Over the past few years, REIT investors have faced challenges. However now we are seeing motivated vendors, the cost of capital stabilising and activity set to improve with select REITs set to benefit. The question is in which direction to aim your capital. Let me try and answer that question with some specific examples from around the globe.
North American opportunities
We have long argued that Canada is the fund’s secret weapon. Canadian seniors housing owner- operator Chartwell Retirement Residences (TSX:CSH) is a good example of the opportunities you simply can’t access in Australia.
Due to higher construction and finance costs, supply of new seniors’ housing is constrained while an ageing population is driving demand. Company management recently claimed this presented the best conditions for its portfolio and the wider sector on record. With occupancy at around 85%, management expects this figure to increase to 90-95%. This expectation is not currently priced into the company’s shares.

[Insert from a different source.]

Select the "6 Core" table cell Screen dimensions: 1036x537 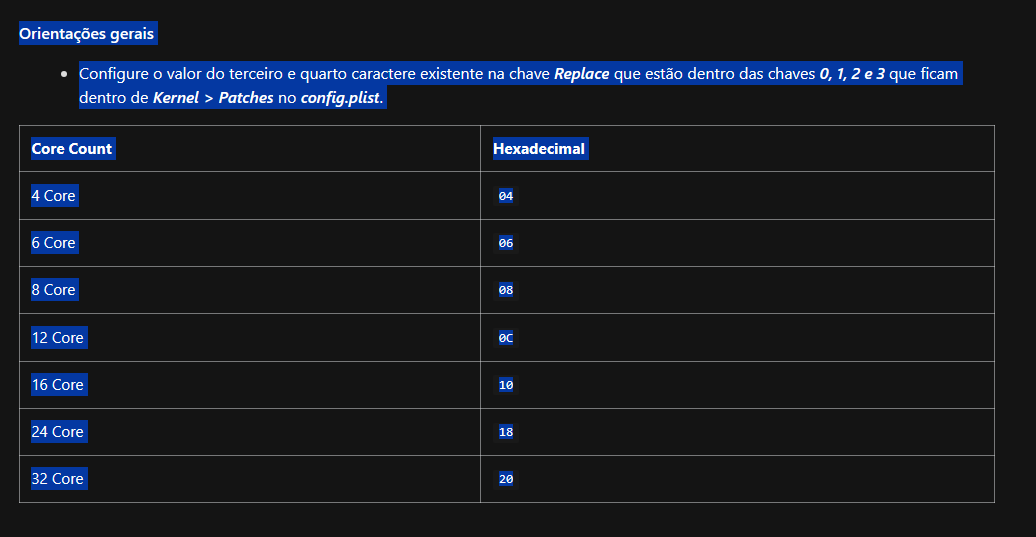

The same is true of US multi-family REIT AvalonBay Communities (NYSE:AVB), a market leader in the ownership, development and operation of high-quality apartment buildings in mainly coastal gateway cities. Its earnings update showed the portfolio leading in same-property net operating income (NOI) growth and rental growth. With attractive supply and demand dynamics, there are many value-accretive opportunities for new developments.
Targeting rental tension in Asia Pacific
Singapore-listed Data Centre REIT Keppel DC (SGX:KDCREIT) recently highlighted the strong embedded growth in its Singaporean portfolio. Due to its geographic location and approach to data sovereignty, the country’s data centre sector has strong demand and limited supply. This has resulted in a very tight market, personified by the company’s major tenant recently signing a lease at a 40% rental premium to its previous agreement.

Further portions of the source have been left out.